Rodney Fritz

No. 17, 40, 24, 5
- Position: Defensive lineman

Personal information
- Born: May 8, 1987 (age 38) Kansas City, Missouri, U.S.
- Height: 6 ft 1 in (1.85 m)
- Weight: 260 lb (118 kg)

Career information
- High school: Columbia (MO) Hickman
- College: Tennessee State
- NFL draft: 2010: undrafted

Career history
- Huntington Hammer (2011); Tulsa Talons (2011)*; Winnipeg Blue Bombers (2011–2013); Toronto Argonauts (2013)*; San Jose SaberCats (2014–2015); Los Angeles KISS (2016); Arizona Rattlers (2016); Baltimore Brigade (2018); Albany Empire (2019);
- * Offseason and/or practice squad member only

Awards and highlights
- 2× ArenaBowl champion (2015, 2019); Second-team All-Arena (2018);

Career CFL statistics
- Tackles: 8
- Sacks: 1.0
- Stats at CFL.ca (archived)

Career Arena League statistics
- Tackles: 22.0
- Sacks: 9.0
- Forced fumbles: 4
- Fumble recoveries: 2
- Stats at ArenaFan.com

= Rodney Fritz =

American gridiron football player (born 1987)

Rodney Fritz Jr. (born May 8, 1987) is an American former professional football defensive lineman who played in the Arena Football League (AFL) and Canadian Football League (CFL).

==Early life==
Born the son of Jennifer and Rodney Fritz, Rodney attended Hickman High School in Columbia, Missouri. There he was named all-state as tight end, after having 21 receptions for 549 yards and nine touchdowns, and was an honorable mention as a linebacker. He was also named all conference in basketball.

==College career==
In 2006, Rodney attended Highland CC, where he played in nine games, registering 71 tackles (46 solo, 25 assists), and posted three sacks with 9.5 tackles for a loss (37 yards). He also managed one forced fumble. As a result, he was named to the Kansas Jayhawk Community College Conference Second Team.

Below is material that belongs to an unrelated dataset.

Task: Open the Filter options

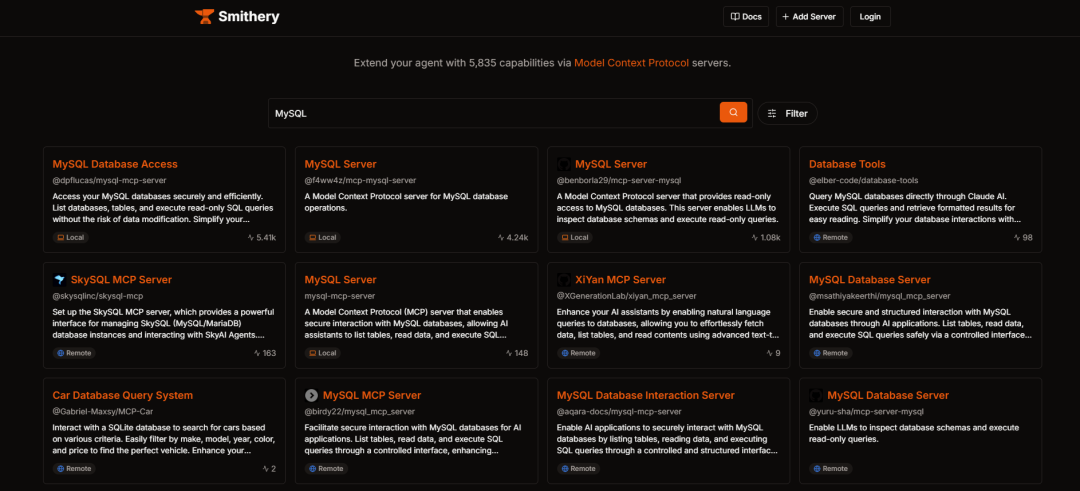Action: [x=787, y=114]
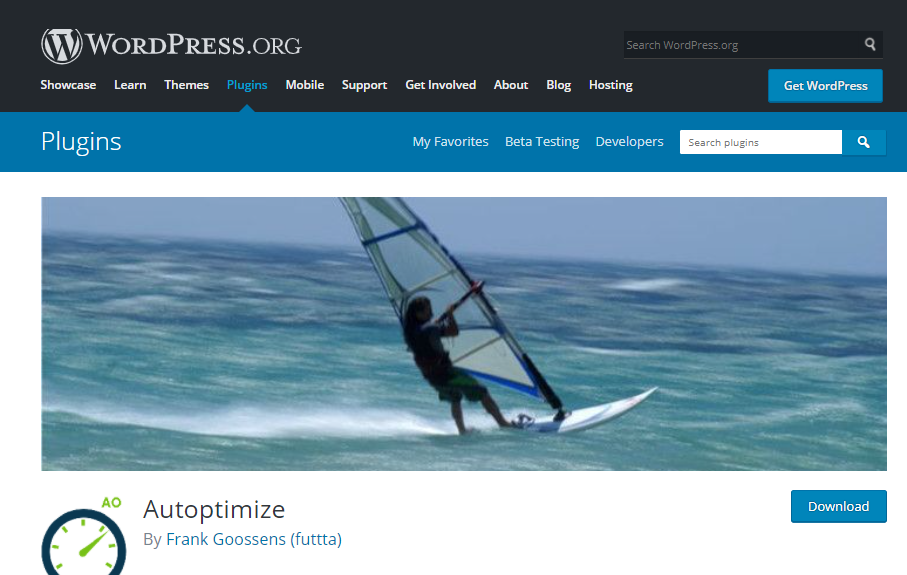Open the Showcase menu item

point(68,85)
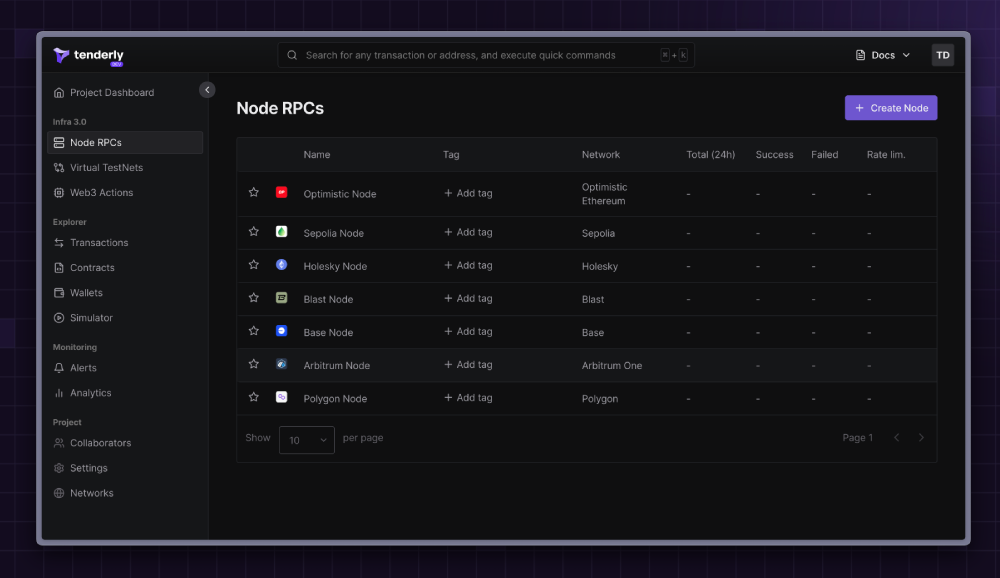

In 2007, Rodney transferred to Los Angeles Pierce College, where he played in nine games, registering 98 tackles (61 solo, 37 assists), and posted seven sacks with 19 tackles for a loss (37 yards). He also managed one interception, three forced fumbles and two fumble recoveries. As a result, he was named to the Western State Conference First Team.

As a junior in 2008, he transferred to Tennessee State University, where he played in 17 games, recording 40 tackles (9 of which were sacks).

==Professional career==
In 2011, Fritz signed with the Huntington Hammer of the Ultimate Indoor Football League (UIFL). There he led the Hammer defense in tackles-for-loss, was second on the team in sacks, and recorded the most forced fumbles.

On Friday, July 15, 2011, the Tulsa Talons of the Arena Football League (AFL) signed Fritz. By signing with the Talons, he became the first UIFL player to sign with an AFL team.

Signed as a free agent on August 9, 2011 to the practice roster with the Winnipeg Blue Bombers of the Canadian Football League (CFL). During the 2013 CFL training camp, he was released by the Blue Bombers.

On August 5, 2013, Fritz signed a practice roster agreement with the Toronto Argonauts of the CFL. He was released by the Argonauts on August 21, 2013.

On November 11, 2015, Fritz was assigned to the Los Angeles KISS of the AFL. On June 17, 2016, Fritz was placed on reassignment.

On June 20, 2016, Fritz was claimed by the Arizona Rattlers of the AFL.

On March 22, 2018, Fritz was assigned to the Baltimore Brigade of the AFL.

On April 4, 2019, Fritz was assigned to the Albany Empire of the AFL.